5 Biggest Retirement Myths

5 Biggest Retirement Myths


  1. $1 Million Will Be Enough
  2. You'll Spend Less When You're Older
  3. Older people need more bonds
  4. your Money Lasts Longer if You Move
  5. Uncle Sam Has Got Your Back

Comment: Expanding on the 3rd point:
Of course, there's a reason older investors need bonds—historically, they've been safer and less plunge-prone than stocks. Hence the old "own your age" theory: If you're 65, then 65 percent of your portfolio should be in bonds, and so on. But with their prices near record highs, "bonds have no place to go" right now, says Diahann Lassus, whose New Jersey wealth-management firm Lassus Wherley manages $320 million. She recommends that boomers keep anywhere from 50 to 65 percent of their portfolio in stocks—including high-dividend stocks that can replace some of the income that retirees get from bonds.

  • We hope to have more than $ 1 Mil at retirement. It is a formidable goal but we are investing with that target
  • We probably will move to a lower tax state (lower or no state income tax, lower property taxes). With family here we know we will travel to Minnesota a couple of times a year
  • I do think we will spend less in retirement. One small example ... we pay $ 214 per month to park in downtown Minneapolis.


  1. I have gone on a few retirement sites and it really is staggering to see what they project I would need to retire and not run out early. For me, it was like 1.7 and somewhere around 2.5 on another site.

  2. Another set of retirement myths

    First one:

    Everyone used to have a pension. That is far from the truth.
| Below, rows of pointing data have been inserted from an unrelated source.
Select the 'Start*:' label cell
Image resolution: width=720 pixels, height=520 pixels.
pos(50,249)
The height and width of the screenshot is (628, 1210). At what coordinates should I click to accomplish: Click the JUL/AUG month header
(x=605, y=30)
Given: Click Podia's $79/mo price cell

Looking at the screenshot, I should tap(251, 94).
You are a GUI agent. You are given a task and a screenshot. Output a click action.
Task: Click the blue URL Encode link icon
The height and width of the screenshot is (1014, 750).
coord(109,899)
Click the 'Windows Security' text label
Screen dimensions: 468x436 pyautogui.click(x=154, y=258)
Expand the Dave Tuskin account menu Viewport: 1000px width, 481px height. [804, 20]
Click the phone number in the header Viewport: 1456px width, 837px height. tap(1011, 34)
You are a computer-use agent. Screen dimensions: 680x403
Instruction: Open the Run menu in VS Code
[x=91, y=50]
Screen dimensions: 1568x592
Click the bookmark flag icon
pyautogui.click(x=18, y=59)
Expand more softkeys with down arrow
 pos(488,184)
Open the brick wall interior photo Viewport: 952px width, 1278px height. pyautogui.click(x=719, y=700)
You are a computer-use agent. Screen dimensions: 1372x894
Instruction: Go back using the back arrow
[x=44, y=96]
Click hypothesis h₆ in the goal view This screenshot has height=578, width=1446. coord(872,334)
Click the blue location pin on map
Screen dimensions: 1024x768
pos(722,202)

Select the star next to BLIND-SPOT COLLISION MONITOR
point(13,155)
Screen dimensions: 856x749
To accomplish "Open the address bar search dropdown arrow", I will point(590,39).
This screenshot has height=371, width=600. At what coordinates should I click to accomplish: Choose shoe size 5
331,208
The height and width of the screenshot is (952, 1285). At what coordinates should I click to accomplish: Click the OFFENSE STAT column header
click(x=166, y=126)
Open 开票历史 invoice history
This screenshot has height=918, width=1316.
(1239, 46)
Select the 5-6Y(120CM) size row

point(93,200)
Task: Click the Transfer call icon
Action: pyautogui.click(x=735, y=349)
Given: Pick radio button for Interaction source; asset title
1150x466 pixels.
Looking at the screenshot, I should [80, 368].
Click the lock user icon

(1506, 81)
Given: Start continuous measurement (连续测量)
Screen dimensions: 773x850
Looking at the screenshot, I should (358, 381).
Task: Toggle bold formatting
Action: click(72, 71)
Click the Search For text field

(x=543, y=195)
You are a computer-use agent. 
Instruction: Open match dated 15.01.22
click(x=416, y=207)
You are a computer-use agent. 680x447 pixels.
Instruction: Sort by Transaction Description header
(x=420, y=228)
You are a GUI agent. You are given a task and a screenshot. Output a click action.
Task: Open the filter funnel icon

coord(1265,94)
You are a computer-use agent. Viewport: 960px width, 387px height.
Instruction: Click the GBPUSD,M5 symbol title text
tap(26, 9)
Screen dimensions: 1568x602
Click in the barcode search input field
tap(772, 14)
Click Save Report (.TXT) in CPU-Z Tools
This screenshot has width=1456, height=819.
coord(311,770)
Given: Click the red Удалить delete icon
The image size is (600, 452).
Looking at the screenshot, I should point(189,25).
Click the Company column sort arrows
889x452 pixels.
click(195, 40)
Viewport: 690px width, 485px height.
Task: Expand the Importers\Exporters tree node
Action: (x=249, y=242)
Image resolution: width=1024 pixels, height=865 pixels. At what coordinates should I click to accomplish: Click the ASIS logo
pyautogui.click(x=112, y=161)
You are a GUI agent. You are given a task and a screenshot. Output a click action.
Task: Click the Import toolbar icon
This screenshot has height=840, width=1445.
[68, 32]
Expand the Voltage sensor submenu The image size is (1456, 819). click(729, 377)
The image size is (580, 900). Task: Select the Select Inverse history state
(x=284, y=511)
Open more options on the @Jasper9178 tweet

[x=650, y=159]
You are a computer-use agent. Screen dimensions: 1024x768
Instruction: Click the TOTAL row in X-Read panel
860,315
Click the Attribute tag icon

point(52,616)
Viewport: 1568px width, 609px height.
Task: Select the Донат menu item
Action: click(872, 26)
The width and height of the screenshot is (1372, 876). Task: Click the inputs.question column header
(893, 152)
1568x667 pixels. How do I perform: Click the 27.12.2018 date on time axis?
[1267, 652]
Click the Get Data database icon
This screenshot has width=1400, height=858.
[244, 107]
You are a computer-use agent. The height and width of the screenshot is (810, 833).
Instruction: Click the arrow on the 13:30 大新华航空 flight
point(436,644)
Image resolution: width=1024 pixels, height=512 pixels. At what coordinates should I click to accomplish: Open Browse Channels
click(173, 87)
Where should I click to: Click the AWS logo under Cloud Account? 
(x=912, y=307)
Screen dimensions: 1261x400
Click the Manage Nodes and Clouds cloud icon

Until pension law changed in 1974, companies used to require decades of vesting for employees; many folks spent 15 or 20 years on the job and were let go just before they vested. So while they technically "had" a pension, they never reaped the rewards. And workers who spend their careers at small businesses or changing jobs every few years were cut out of those fixed-benefit pensions. According to data from the Employee Benefit Research Institute (EBRI), traditional pension benefits may have peaked in 1991, with 37.1 percent of people over the age of 65 receiving income from private or public pensions. In 2009, that figure had fallen only a bit, to 34.5 percent. So, historically, only a minority of retirees have ever received that vaunted monthly pension.